Aug. 14, 1999
Year Two of the Bowl Championship Series will bring a few new wrinkles to the process of selecting the teams to play in its national championship game.
The BCS made a mostly successful debut last season, with Tennessee beating Florida State in the Fiesta Bowl and becoming the unanimous choice as the national champion.
This time, the BCS modified its guidelines for selecting teams by adding five new computer ratings and toughened eligibility standards for its four bowl games. Also, a process is now in place that could strip weaker conferences of automatic bids, a move aimed at the Big East.
The BCS standings are determined through four factors: a combined ranking in The Associated Press media poll and USA Today/ESPN coaches' poll, computer surveys, strength of schedule, and won-loss record.
The series will again use the computer ratings of Jeff Sagarin, The New York Times and the Seattle Times. But it also will consider Richard Billingsley, Dunkel Index, Kenneth Massey, David Rothman and Matthews-Scripps Howard. A school's lowest ranking from the eight computer services will be thrown out.
Champions from the Big East, Big Ten, Big 12, SEC, Atlantic Coast and Pac-10 conferences receive automatic bids to the BCS, which also includes two at-large teams.
The 1-2 teams in the BCS standings are matched in a national title game that rotates among the Rose, Sugar, Orange and Fiesta bowls. Using a regional format, the other three bowls select the remaining conference champions and at-large teams.
The 2000 title game will be held Jan. 4 at the Sugar Bowl in New Orleans.
Last season, teams were eligible for at-large berths with either eight victories or by finishing no lower than 12th in the BCS standings. Now, teams must have nine regular-season wins over Division I-A opponents and at least a No. 12 ranking.
Also, each of the six BCS leagues must show it is worthy of that status. If a conference's automatic qualifiers failed to average at least a No. 12 BCS rating over a four-year period, it could be stripped of the bid.
Last season, Big East champion Syracuse (8-4) was 15th in the BCS standings and was routed by Florida 31-10 in the Orange Bowl.

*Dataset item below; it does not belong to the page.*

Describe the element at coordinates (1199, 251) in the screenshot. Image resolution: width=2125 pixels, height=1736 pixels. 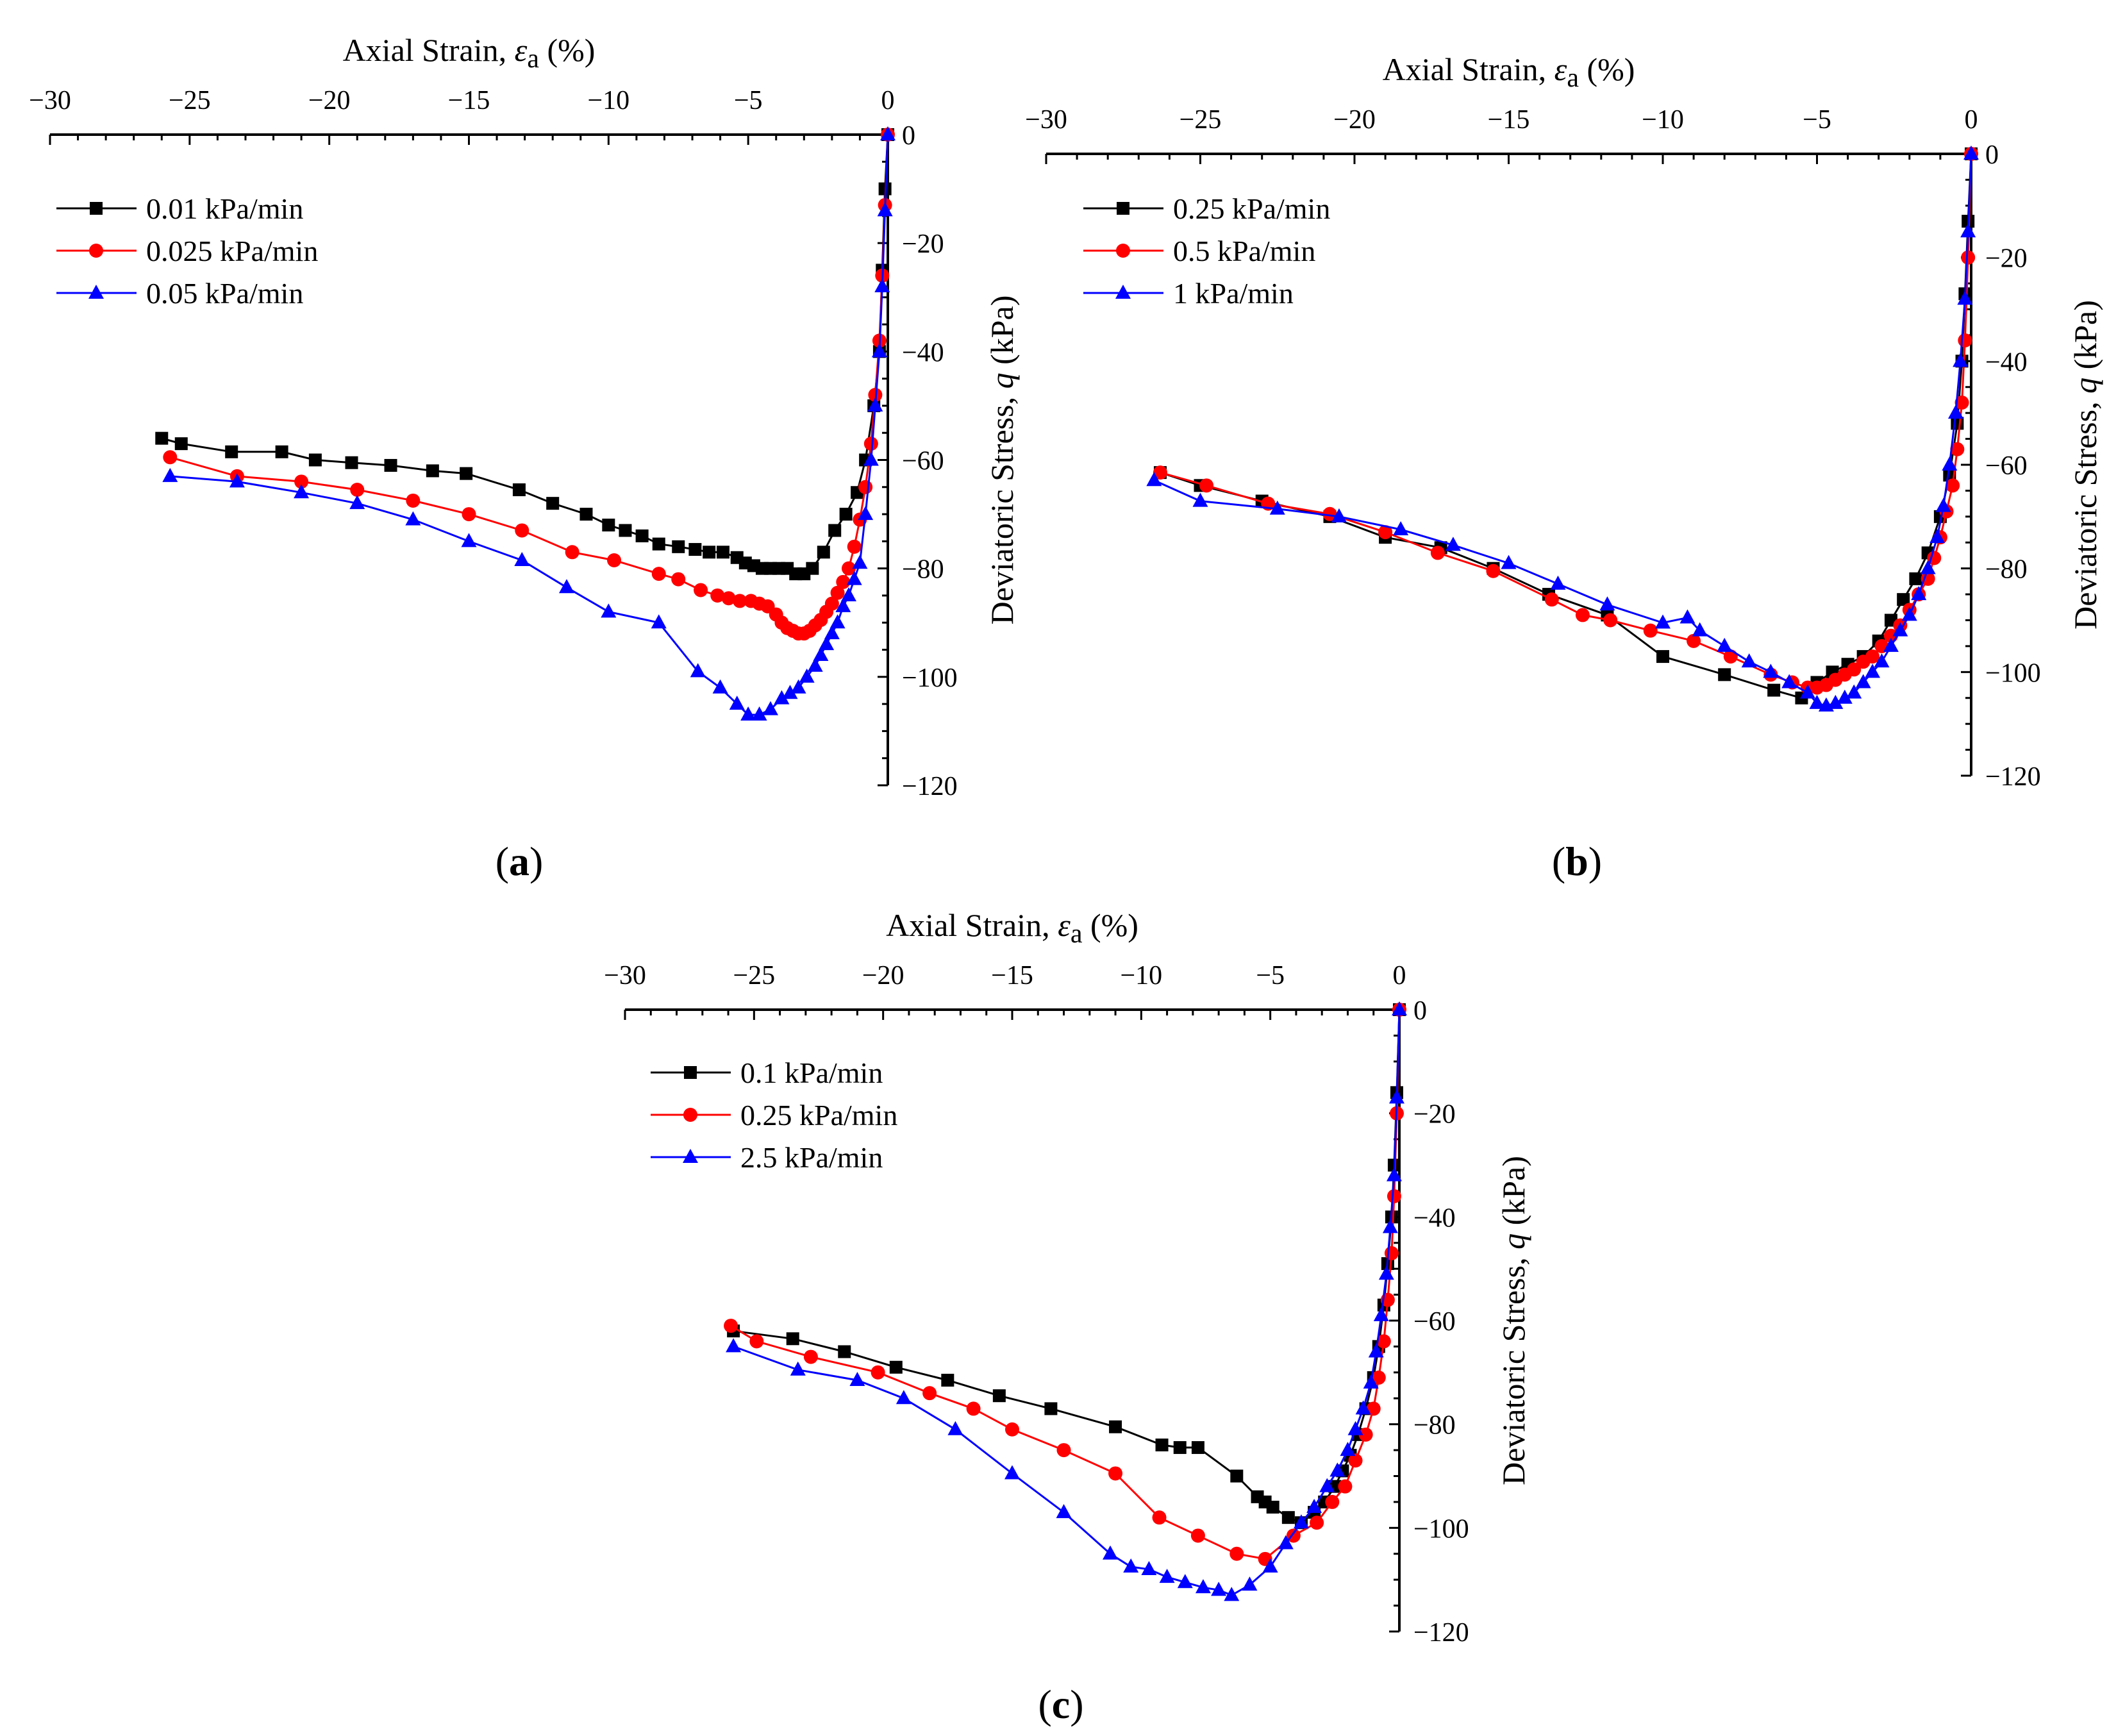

One of the misconceptions of the BCS involved Kansas State, which ended up in the Alamo Bowl after losing only one game - the Big 12 championship - and finishing third in the final BCS standings. The feeling was that K-State, which lost to Purdue in the Alamo Bowl, deserved to play in a BCS game.
"We still feel the bowls, after you get past the 1-2 game, need to have some regional flexibility," BCS chairman Roy Kramer said. "You can't take two West Coast teams and play in Miami. You've got to have regional ties to make the bowls succeed."
The first BCS standings will be released Oct. 25.